Source passage
When Biles made her return on the balance beam on the final day of the competition, her teammates loudly and tearfully returned the favor as they supported her from the stands. Chiles was emotional as Biles earned the bronze.

Friends first, rivals second

Japanese skateboarder Misugu Okamoto had entered the park finals in first place and was looking to secure a medal in the sport's Olympic debut.

But the 15-year-old couldn't land her biggest trick and she fell to fourth place in the standings. A devastated Okamoto lay on the ground and put her hands on her helmet while visibly crying. She was clearly still distraught as she began to walk out of the bowl, and her opponents went to her side to lift her up -- literally and figuratively.

They consoled and embraced her in a group hug, and then carried her on their shoulders. Despite her disappointment, Okamoto couldn't help but smile.

Okamoto later told reporters she was "full of regret" over her performance but was "grateful" for her fellow competitors.

A gold-medal victory made even better

Round by round throughout the high jump competition, Mutaz Essa Barshim of Qatar and Gianmarco Tamberi of Italy were locked in a fierce battle that lasted over two hours. Both had perfectly executed their first six jumps up to 2.37 meters.

Neither was successful in any of their three attempts at 2.39 meters and an official proclaimed the next step in determining the gold medal winner was a jump-off. Upon hearing the update, Barshim asked, "Can we have two golds?"

As soon as the official said, "It's possible, yes," the two foes were locked in a congratulatory hug and celebrating their joint victory.

"History, my friend," Barshim said to Tamberi.

The two have been close for over a decade -- Tamberi was even in attendance for Barshim's wedding -- and it made the moment even sweeter for both men.

"He is one of my best friends, not only on the track, but outside the track," Barshim said later. "We work together. This is a dream come true. It is the true spirit, the sportsman spirit, and we are here delivering this message."

A world-record-worthy celebration

South Africa's Tatjana Schoenmaker had a dominant performance in the women's 200 meter breaststroke to win the gold medal -- and break a world record. When the result and time flashed on the screen, Schoenmaker was thrilled, and she began to cry while still in the pool.

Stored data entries
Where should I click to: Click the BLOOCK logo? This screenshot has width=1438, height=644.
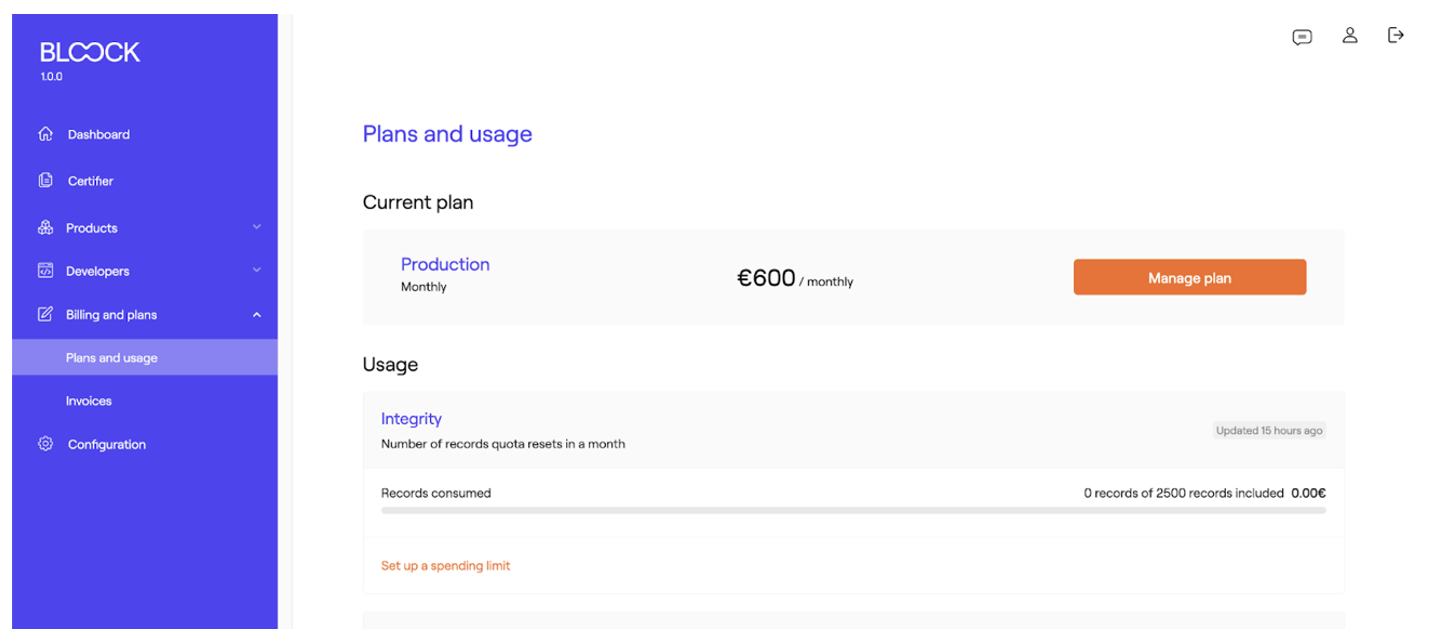(x=90, y=52)
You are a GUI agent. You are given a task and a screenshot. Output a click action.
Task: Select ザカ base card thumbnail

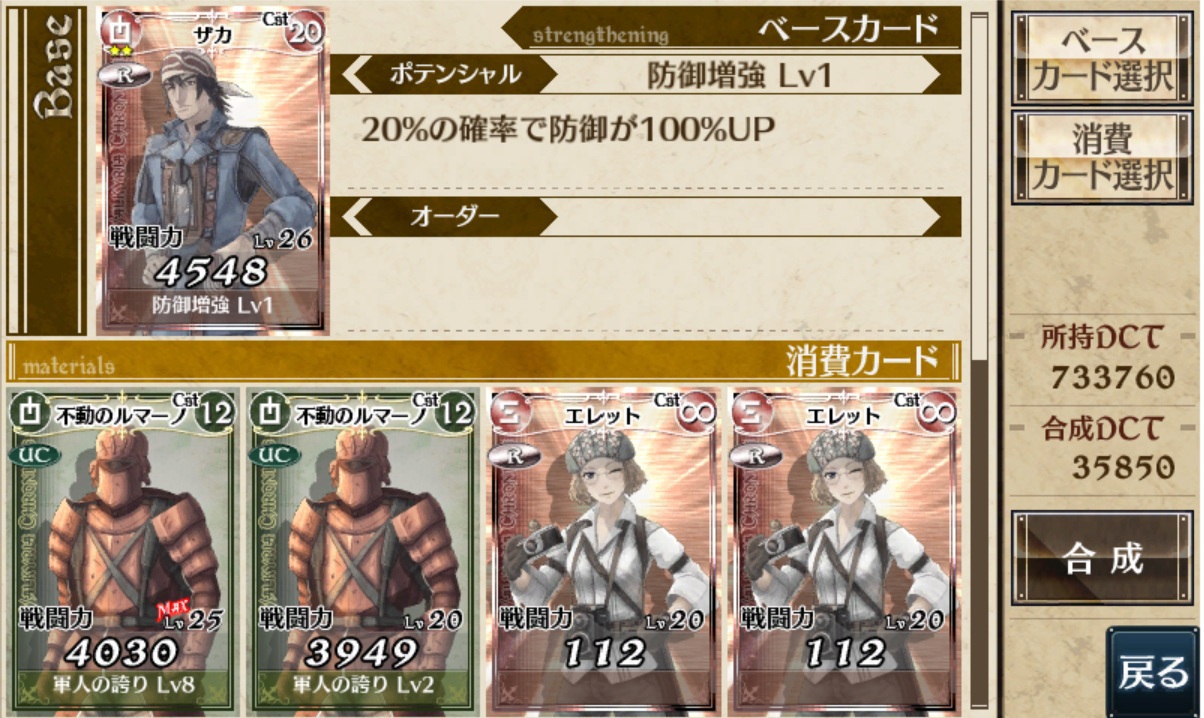coord(213,170)
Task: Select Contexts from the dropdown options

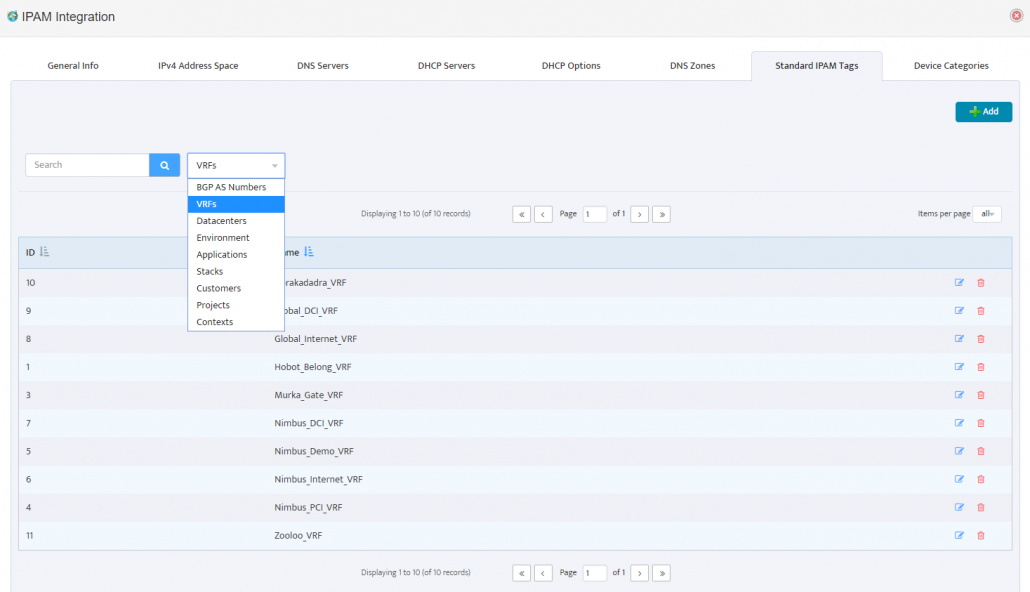Action: 214,321
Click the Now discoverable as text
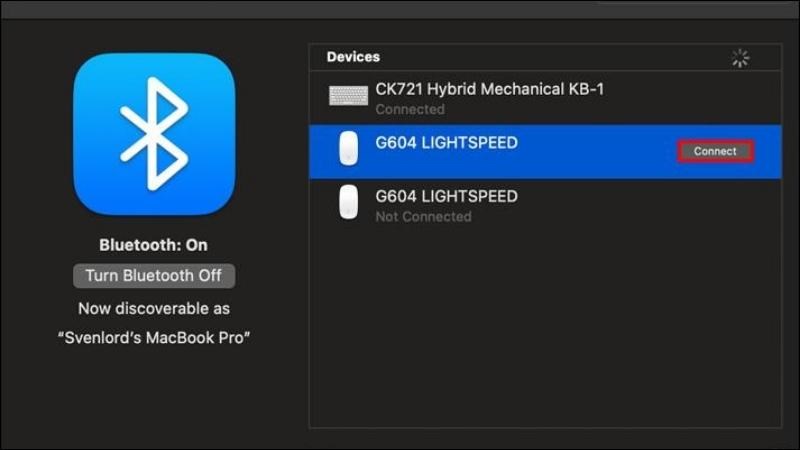 [154, 308]
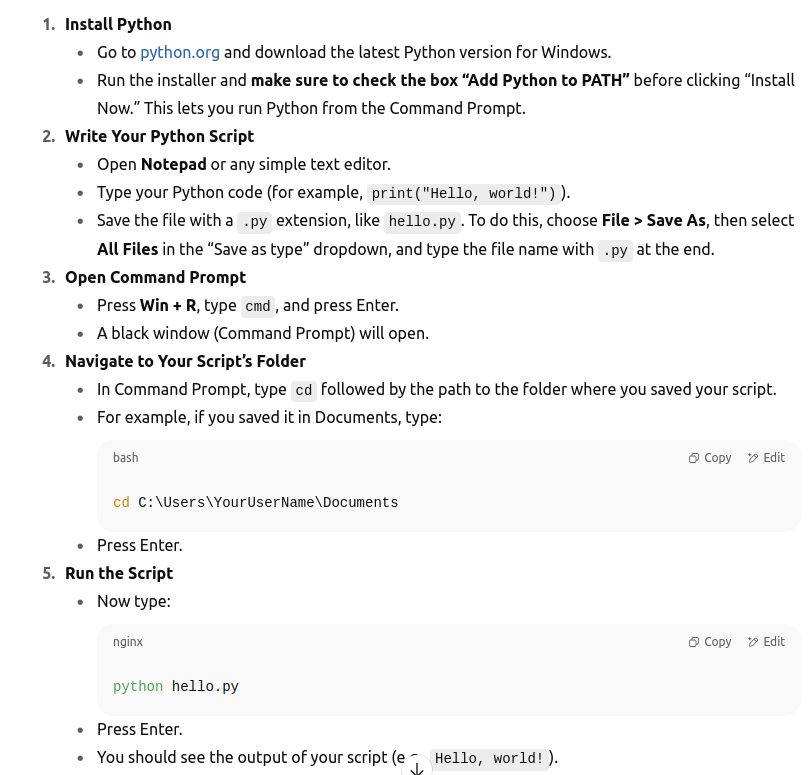Copy the bash cd command block
Screen dimensions: 812x775
(709, 458)
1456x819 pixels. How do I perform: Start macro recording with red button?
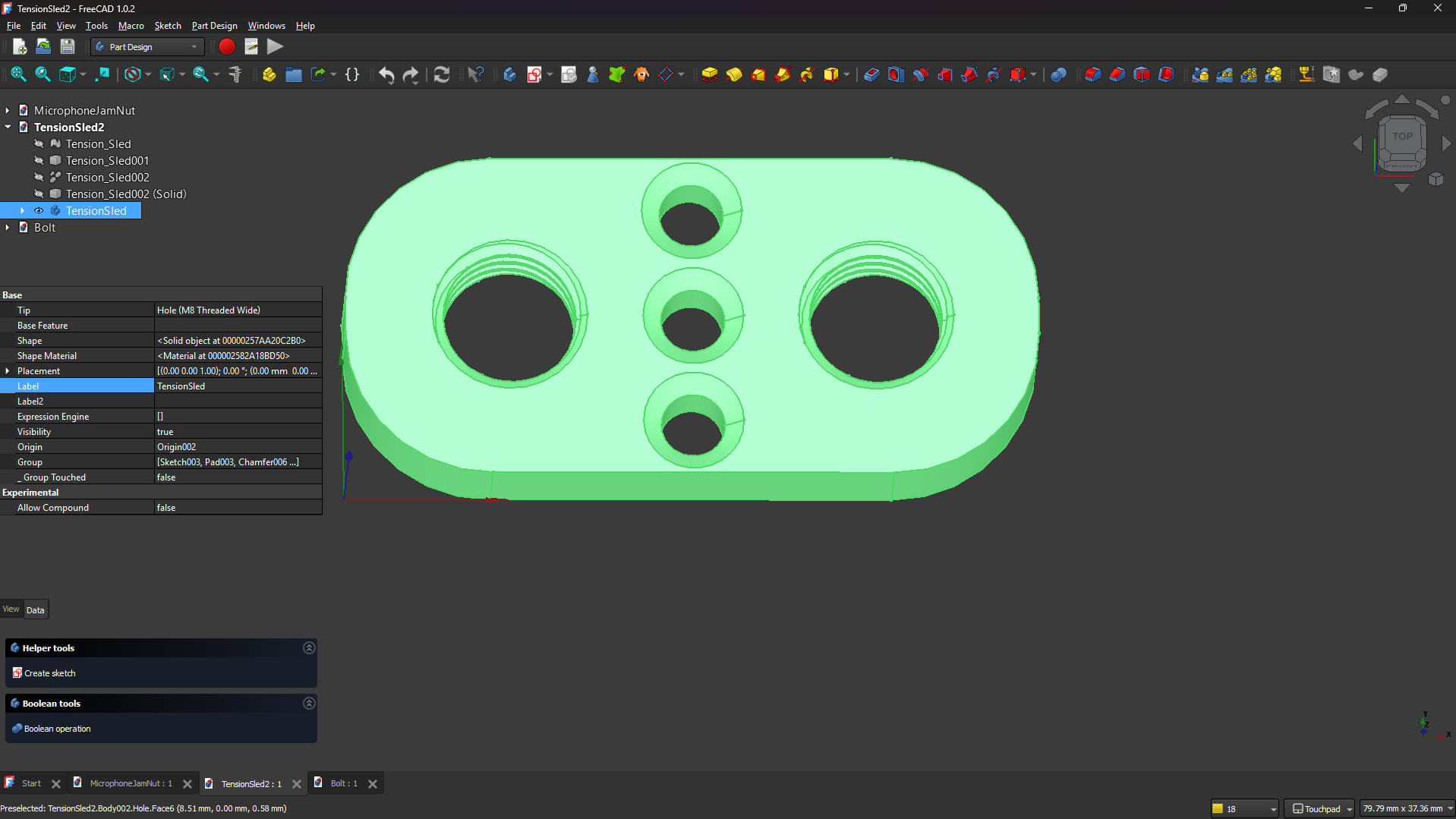tap(226, 47)
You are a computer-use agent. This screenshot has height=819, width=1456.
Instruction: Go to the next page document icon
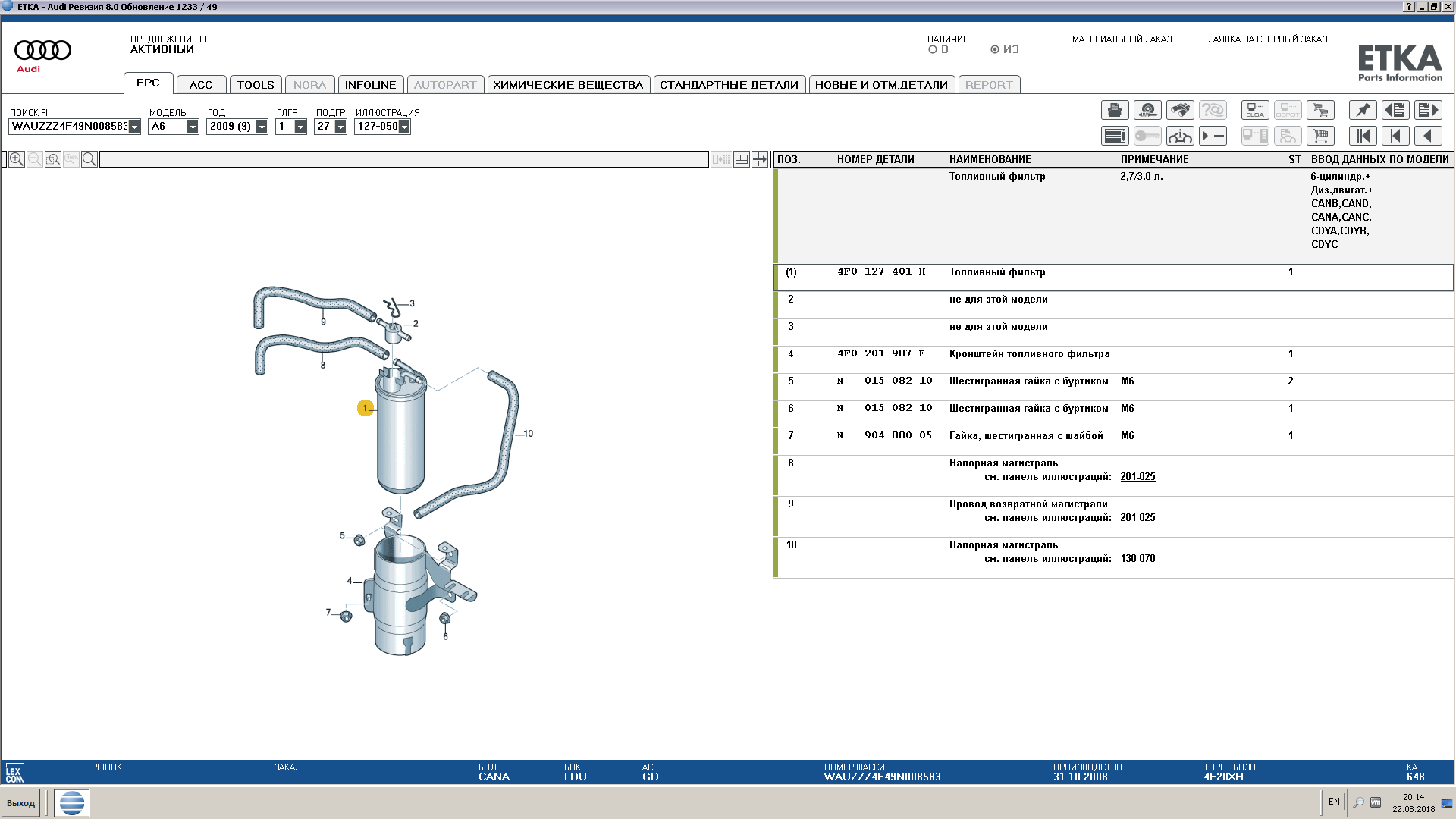point(1428,111)
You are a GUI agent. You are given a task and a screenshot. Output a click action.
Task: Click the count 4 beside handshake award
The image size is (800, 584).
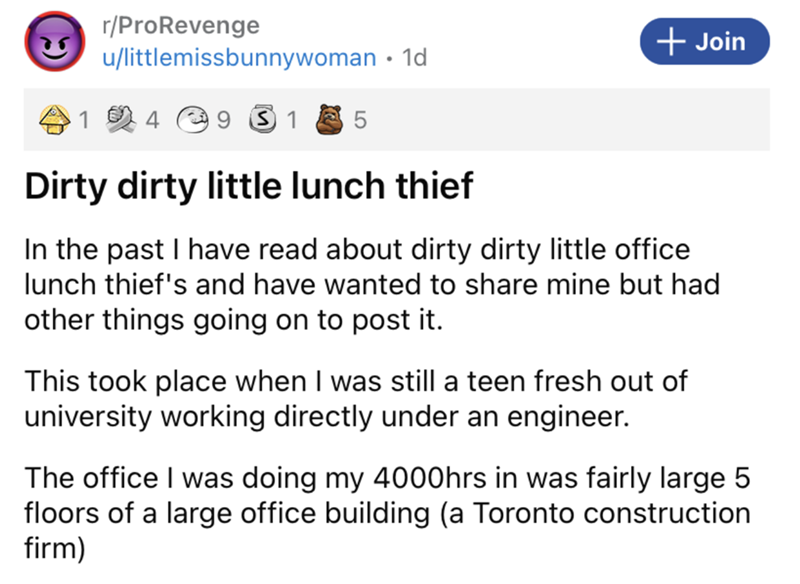tap(152, 122)
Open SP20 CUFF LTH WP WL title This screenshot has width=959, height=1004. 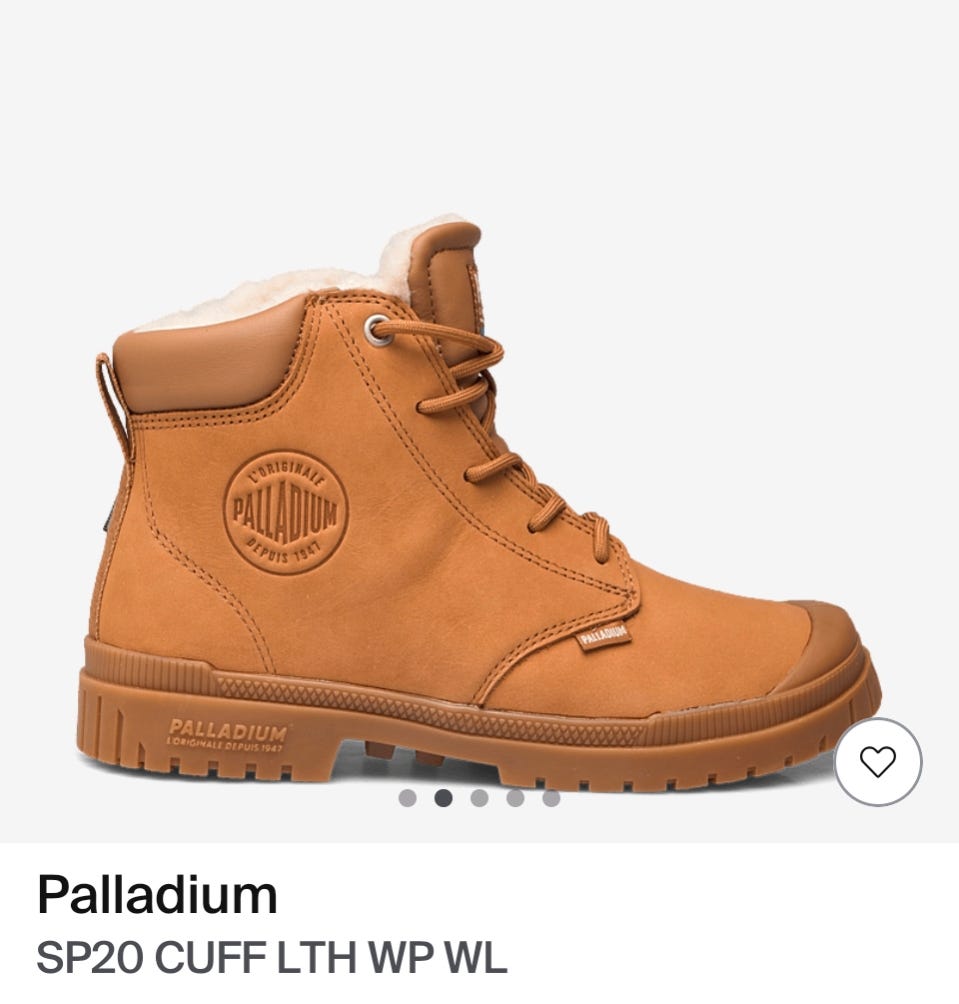(272, 958)
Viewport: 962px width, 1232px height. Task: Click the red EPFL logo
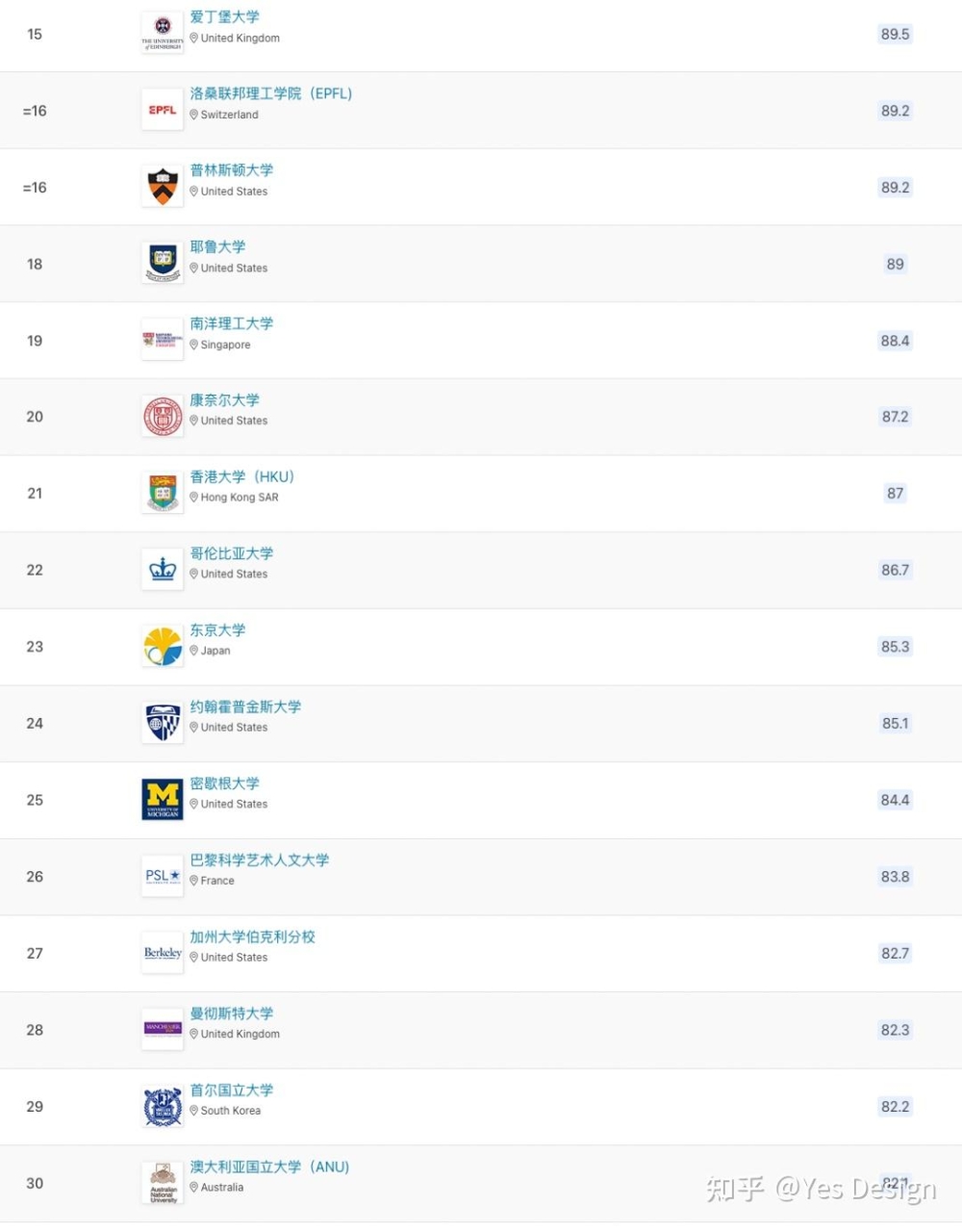(163, 110)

Problems to work on
#1 In the Olympic sportsmanship passage, at what height did Barshim and Tamberi each miss all three of their attempts?
#2 Extend the Olympic sportsmanship passage from where it stops.

Results of the exercise
#1 2.39 meters

#2
Americans Lilly King and Annie Lazor, who finished with the silver and bronze medals, immediately flanked her to celebrate, as did Schoenmaker's teammate Kaylene Corbett. Lazor could be heard saying, "So amazing -- congratulations!"

Schoenmaker later said the camaraderie made the race even more memorable.

"I feel that it was such a special race, knowing that we could celebrate each other's victories," Schoenmaker said. "That the competition in the pool, and outside the pool we can be happy for each other, motivate each other, and say, 'Good luck.'

"Sometimes, everyone wants to be focused, and you don't want to take anyone out of their race. But it was nice that we could say, 'Good luck,' and knowing that we were going to give our all in that race, and then celebrate together."

Showing humanity in disappointment

Rounding the final turn in his semifinal heat of the 800 meters, American Isaiah Jewett was ready to start his kick to complete the race when the back of his heel appeared to hit Botswana's Nijel Amos. They both went down.

Their Olympic dreams seemed to be immediately over. The two men helped each other up, hugged and walked with their arms around one another to the finish line.

Their time was 54 seconds behind the heat winner, but Jewett knew it wasn't when they finished, but how, that was the most important.

"Regardless of how mad you are, you have to be a hero at the end of the day," Jewett said. "Because that's what heroes do -- they show their humanity through who they are and show they're good people."

Amos was ultimately reinstated into the final on appeal, and he finished in eighth place, but that's not what he or Jewett will be remembered for during these Games.